» TASK BRIEF
Leave out all pictures. Return exactly the lines from the top of the material through the line containing "Task: Click the 1.2X MULTIPLIER label".

(TASK MATERIAL)

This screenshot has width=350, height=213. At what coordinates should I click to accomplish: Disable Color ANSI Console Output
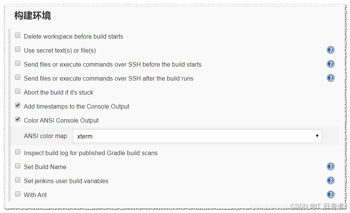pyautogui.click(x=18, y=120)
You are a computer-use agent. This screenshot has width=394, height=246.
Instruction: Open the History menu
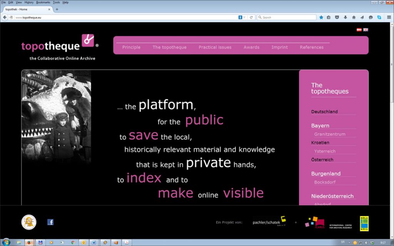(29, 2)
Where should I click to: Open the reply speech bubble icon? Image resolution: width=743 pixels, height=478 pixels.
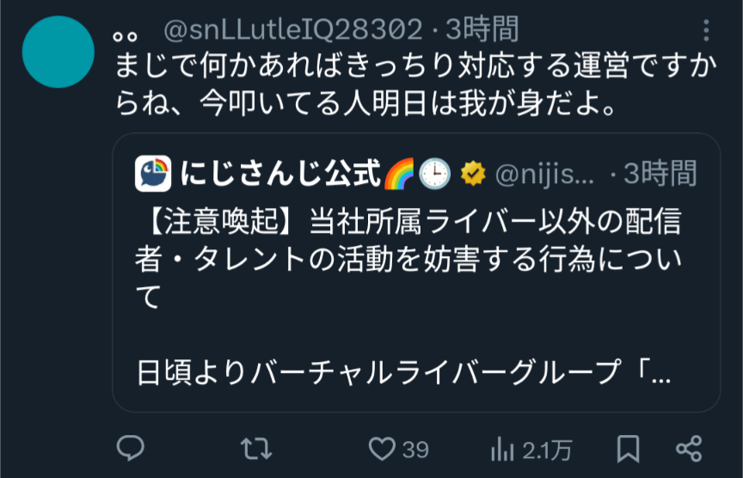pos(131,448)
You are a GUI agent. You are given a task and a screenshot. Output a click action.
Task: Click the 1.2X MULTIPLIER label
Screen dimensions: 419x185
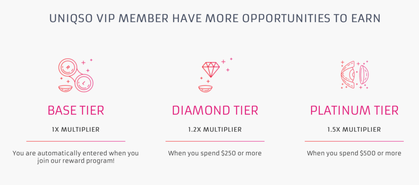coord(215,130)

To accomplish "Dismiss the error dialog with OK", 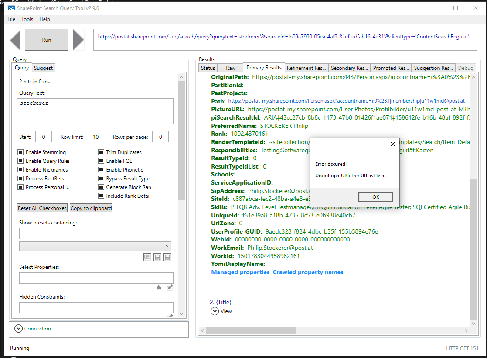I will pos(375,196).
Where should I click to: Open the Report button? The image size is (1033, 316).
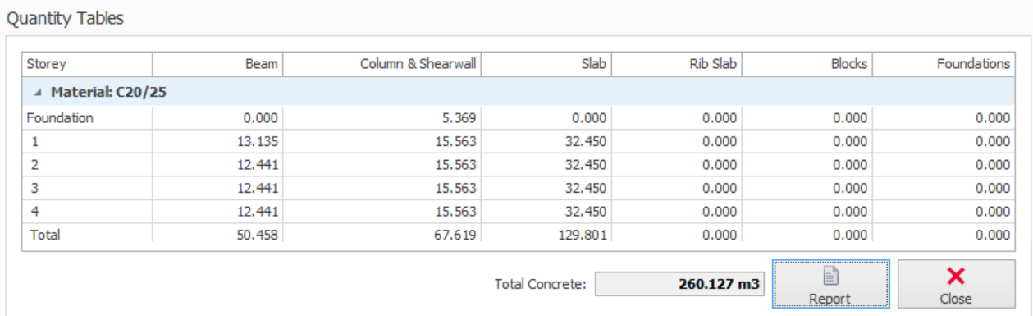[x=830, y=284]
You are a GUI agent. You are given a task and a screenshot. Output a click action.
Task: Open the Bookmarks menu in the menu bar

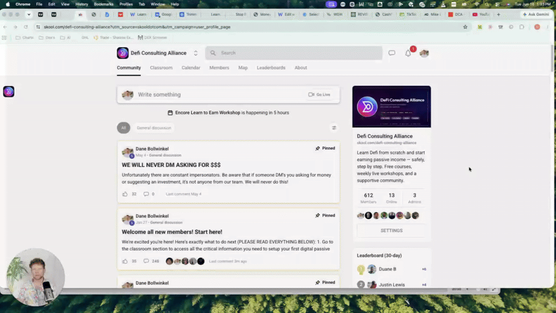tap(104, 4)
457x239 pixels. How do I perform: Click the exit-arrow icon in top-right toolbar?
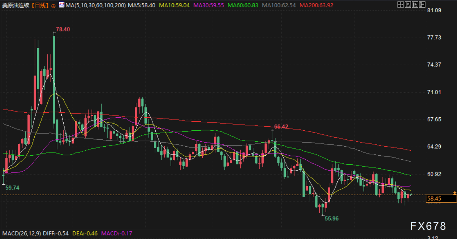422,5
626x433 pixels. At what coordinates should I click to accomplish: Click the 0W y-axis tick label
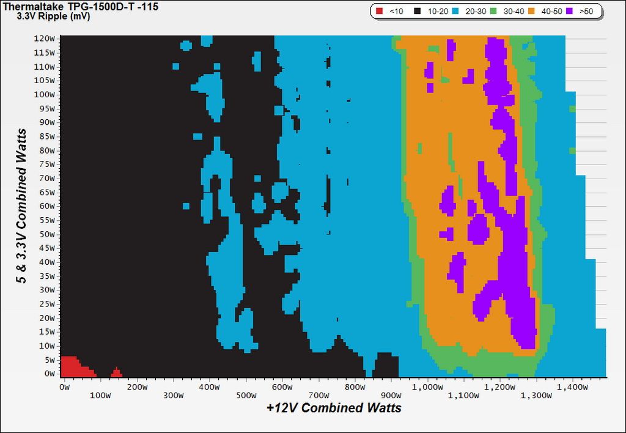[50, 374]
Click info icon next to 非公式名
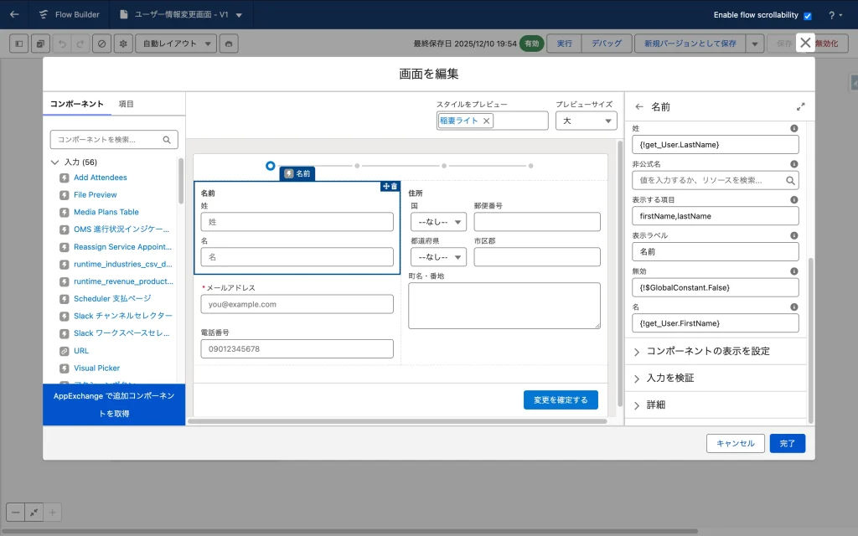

(End TASK MATERIAL)

» EXERCISE ANSWER
This screenshot has width=350, height=213. At what coordinates should I click to accomplish: Disable Color ANSI Console Output
pyautogui.click(x=18, y=120)
You are a computer-use agent. This screenshot has width=394, height=246.
Instruction: Open the History menu
(29, 2)
Where should I click to: Open the reply speech bubble icon? Image resolution: width=743 pixels, height=478 pixels.
pos(131,448)
You are a GUI agent. You are given a task and a screenshot. Output a click action.
Task: Click the 1.2X MULTIPLIER label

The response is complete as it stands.